Day 3

We encourage users to post events happening in the community to the community events group on https://www.drupal.org.
You are viewing a wiki page. You are welcome to join the group and then edit it. Be bold!

Notes: Comments are now enabled on this page.

CCK simplifications for core

The day started with ways we can simplify current CCK functionality because there is a feeling that what we have is way to fragile and complex for core at this time. Functionality slated for destruction includes:

  • Per-content type field storage, e.g. no more content_type_story tables with columns for multiple single-value fields. All fields are stored in today's equivalent of content_field_fieldname tables.
  • All field tables always have a delta column even if it is a single-value field.
  • Field-level settings, which are defined as those that (at least) affect the schema, cannot be changed. e.g. You cannot convert a text field from plain-text to formatted-text; instead, you must create a new field, copy the data, and drop the old one.

The net effect of these changes is that field tables never need to change dynamically except during version upgrades. No other part of core performs dynamic schema changes outside of update and it we felt it was much simpler to maintain this restriction.
bjaspan: I suppose there is an argument that if we are removing the ability to change field settings dynamically, allowing per-content-type storage and per-field storage does not imply/require the same level of complexity currently in CCK because if you can't change the field settings you can't change the storage method so we can still lose all the code that handles changing the storage method.

Field and Field Instance Definitions:

  • A field type is a set of functionality implemented by a module, e.g. text, nodereference, gmap.
  • A field is a collection of settings of a field type: e.g. a text field, max length 60, plain text (no input format option for the user).

* What you will do *
Reproduce the Day 3 notes on CCK simplifications above word for word, from start to finish.

* Data lines *
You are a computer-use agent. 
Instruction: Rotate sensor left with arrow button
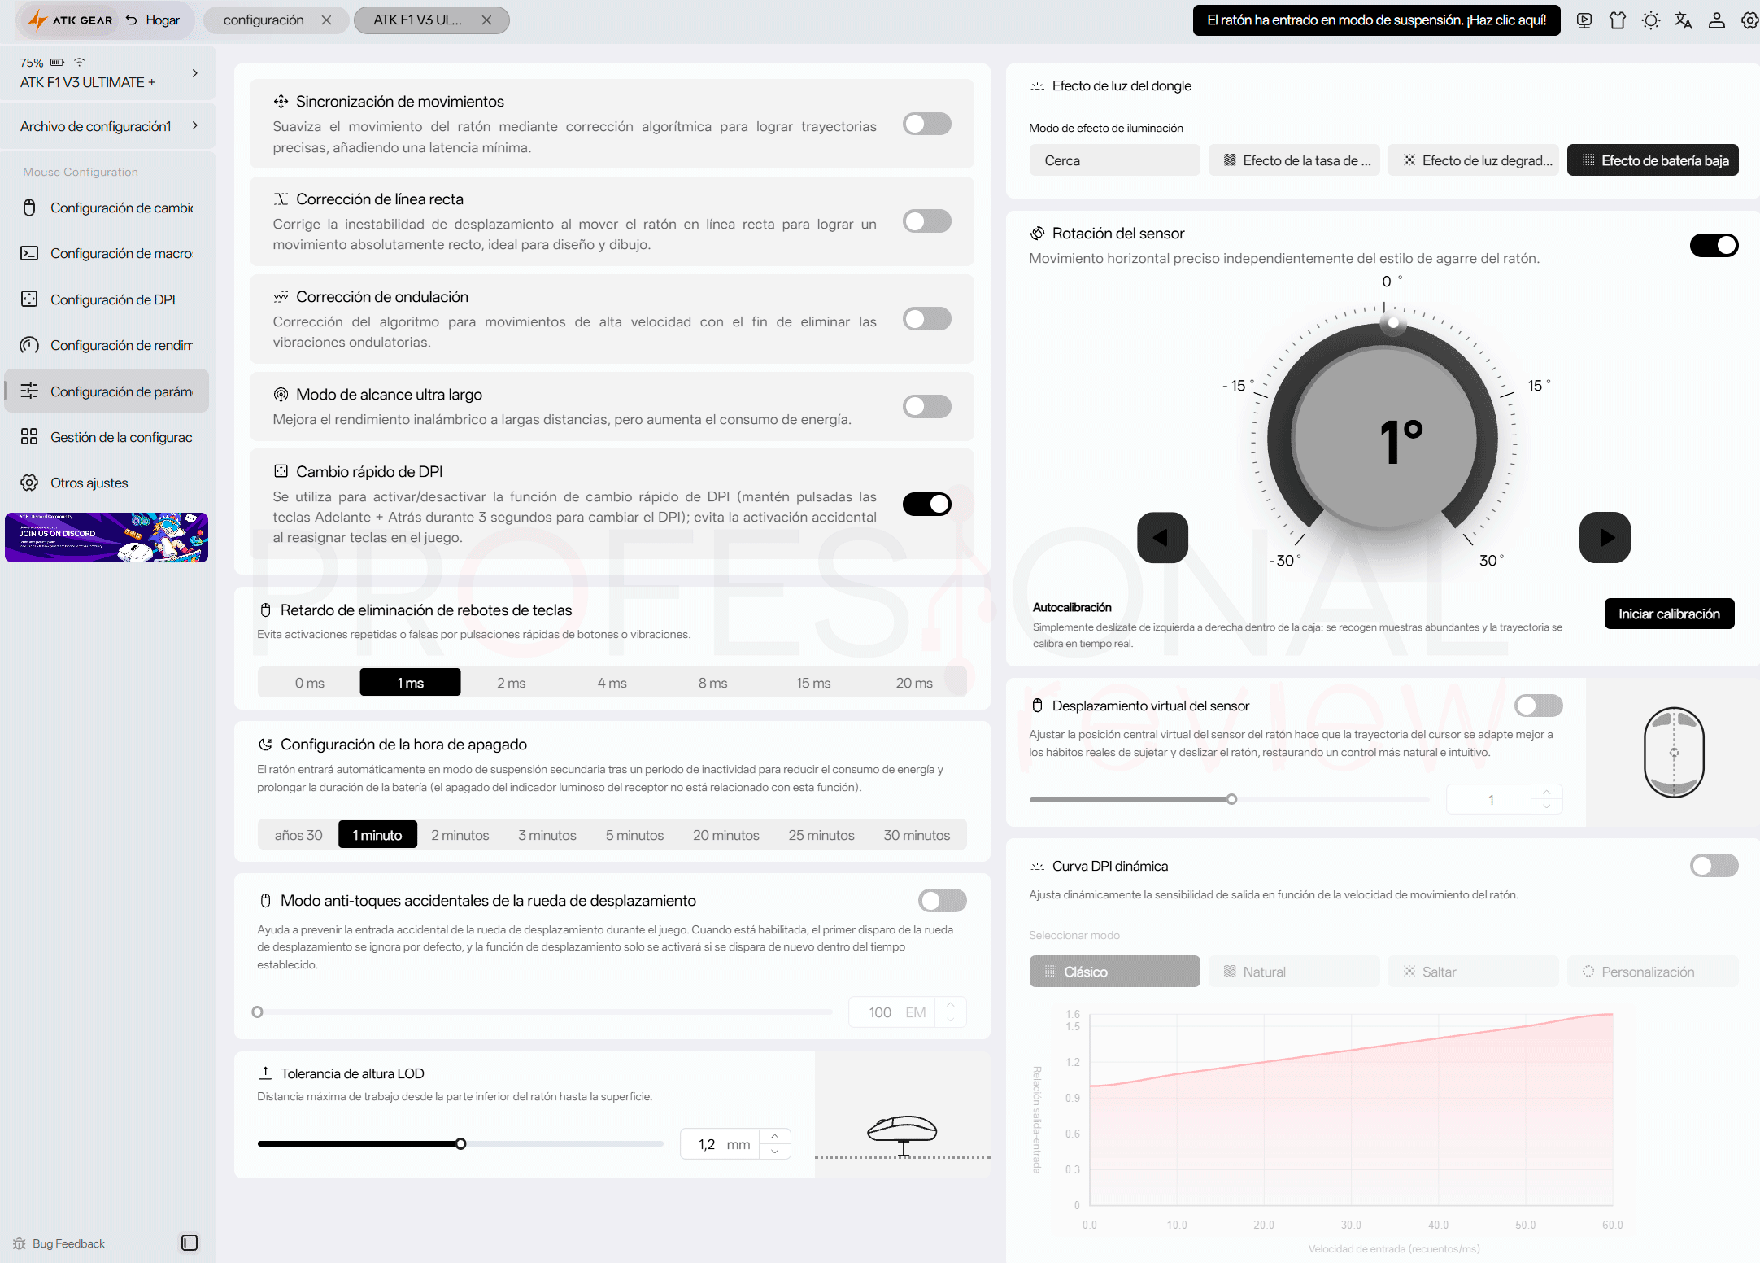point(1162,537)
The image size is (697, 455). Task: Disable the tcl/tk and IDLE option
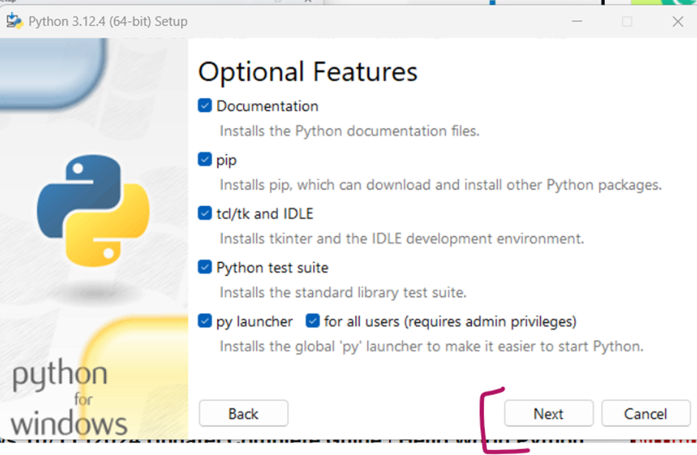pyautogui.click(x=205, y=214)
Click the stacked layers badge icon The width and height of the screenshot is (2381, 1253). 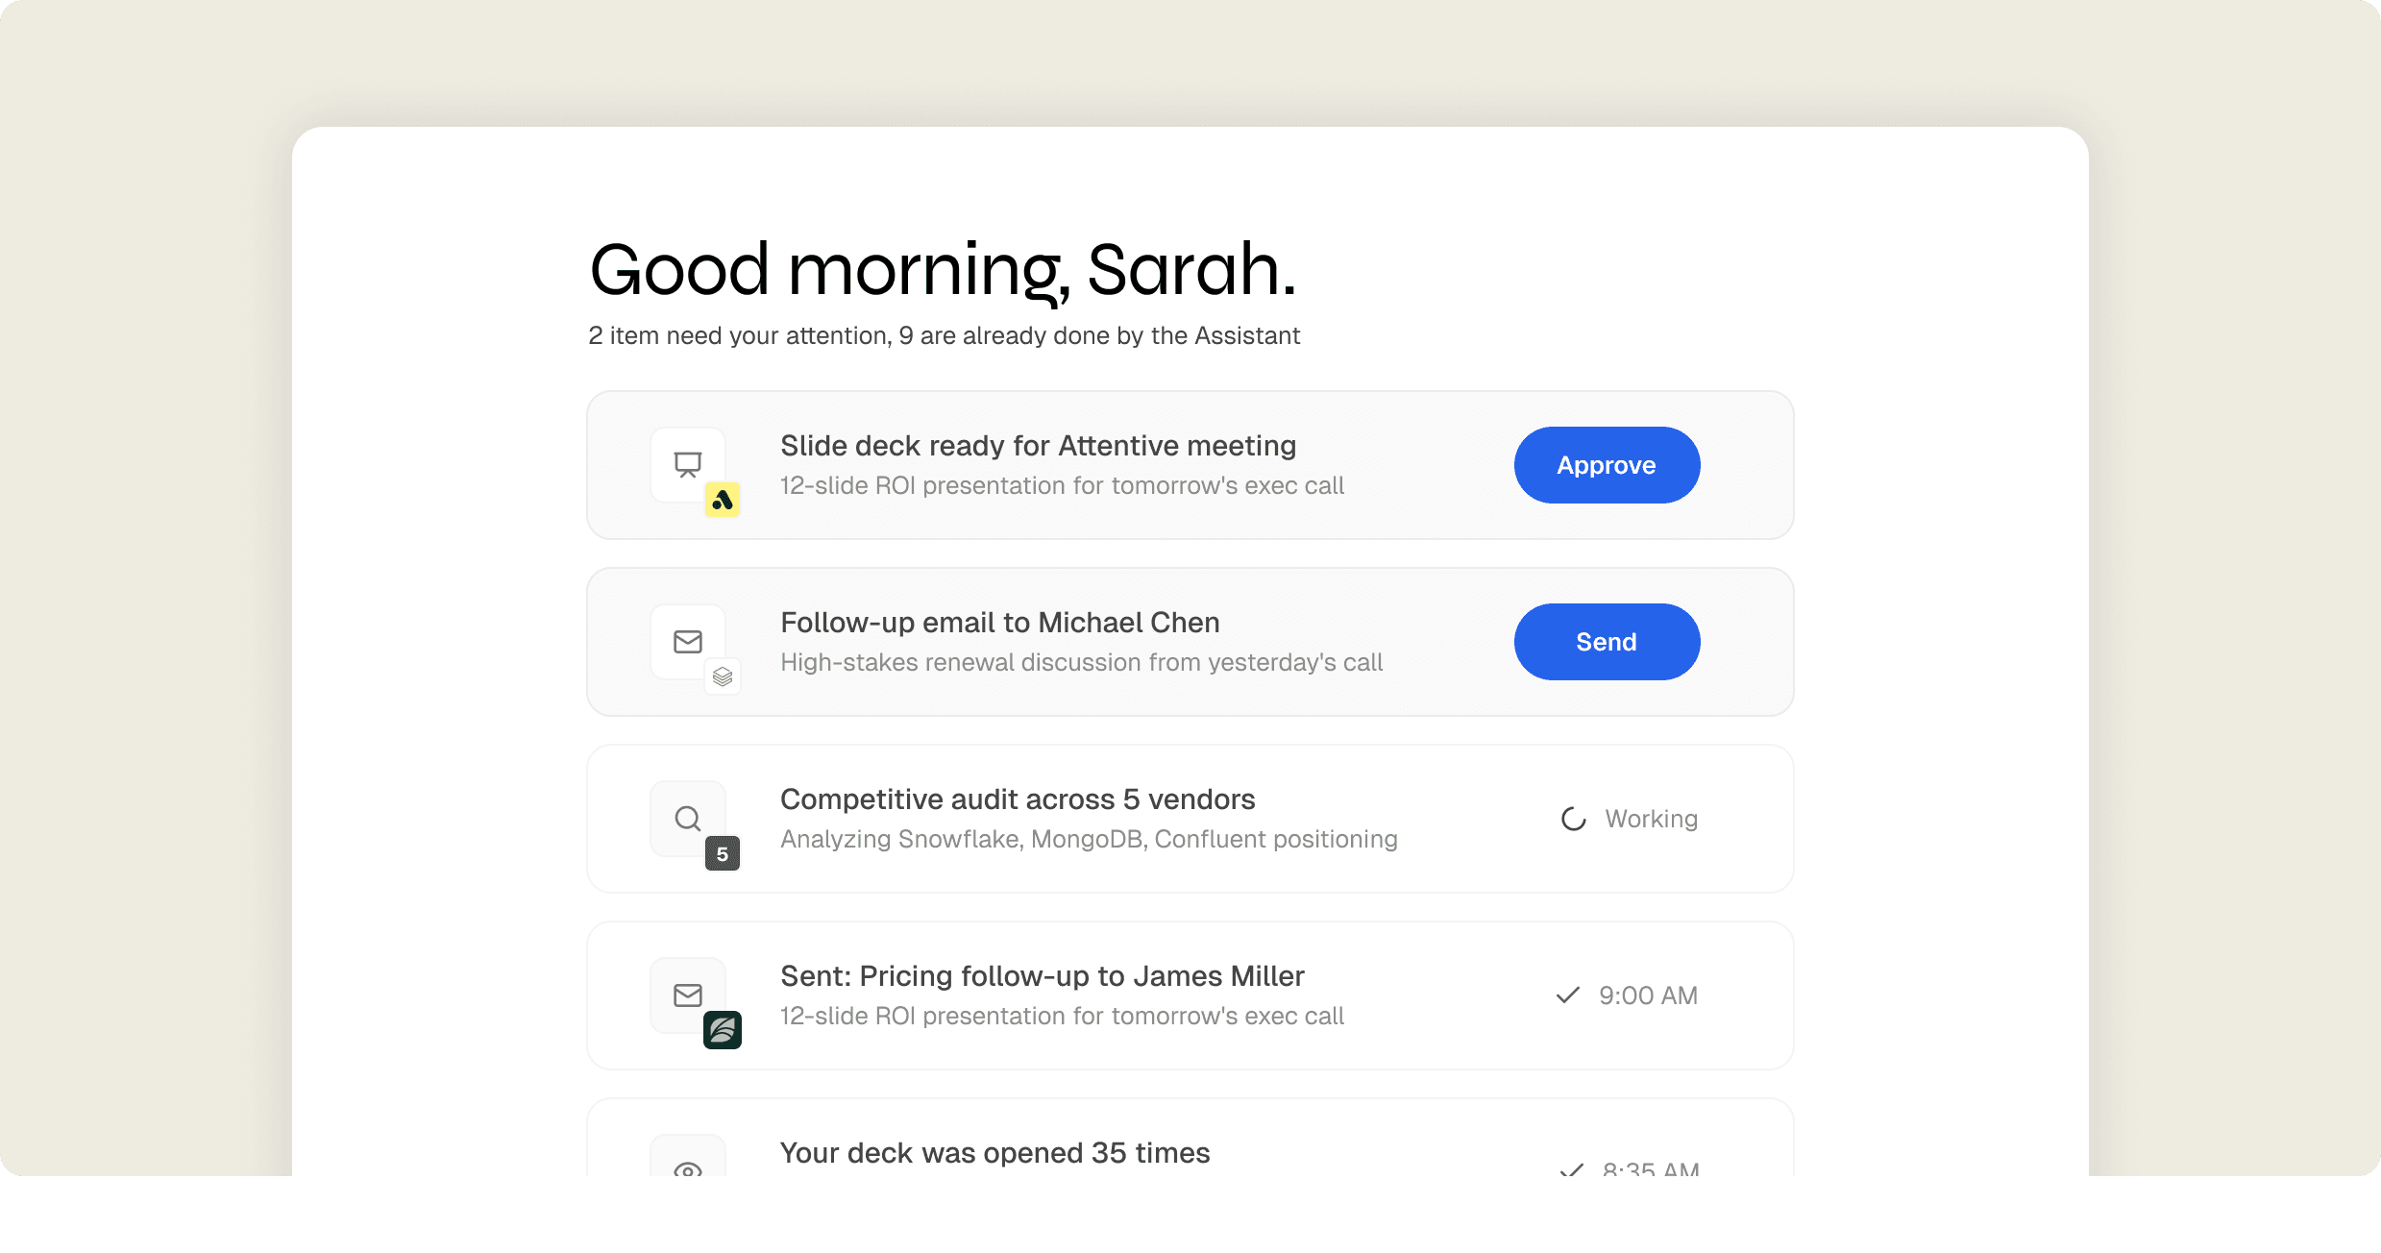coord(723,676)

* Worked solution *
Day 3

We encourage users to post events happening in the community to the community events group on https://www.drupal.org.
You are viewing a wiki page. You are welcome to join the group and then edit it. Be bold!

Notes: Comments are now enabled on this page.

CCK simplifications for core

The day started with ways we can simplify current CCK functionality because there is a feeling that what we have is way to fragile and complex for core at this time. Functionality slated for destruction includes:

  • Per-content type field storage, e.g. no more content_type_story tables with columns for multiple single-value fields. All fields are stored in today's equivalent of content_field_fieldname tables.
  • All field tables always have a delta column even if it is a single-value field.
  • Field-level settings, which are defined as those that (at least) affect the schema, cannot be changed. e.g. You cannot convert a text field from plain-text to formatted-text; instead, you must create a new field, copy the data, and drop the old one.

The net effect of these changes is that field tables never need to change dynamically except during version upgrades. No other part of core performs dynamic schema changes outside of update and it we felt it was much simpler to maintain this restriction.
bjaspan: I suppose there is an argument that if we are removing the ability to change field settings dynamically, allowing per-content-type storage and per-field storage does not imply/require the same level of complexity currently in CCK because if you can't change the field settings you can't change the storage method so we can still lose all the code that handles changing the storage method.

Field and Field Instance Definitions:

  • A field type is a set of functionality implemented by a module, e.g. text, nodereference, gmap.
  • A field is a collection of settings of a field type: e.g. a text field, max length 60, plain text (no input format option for the user).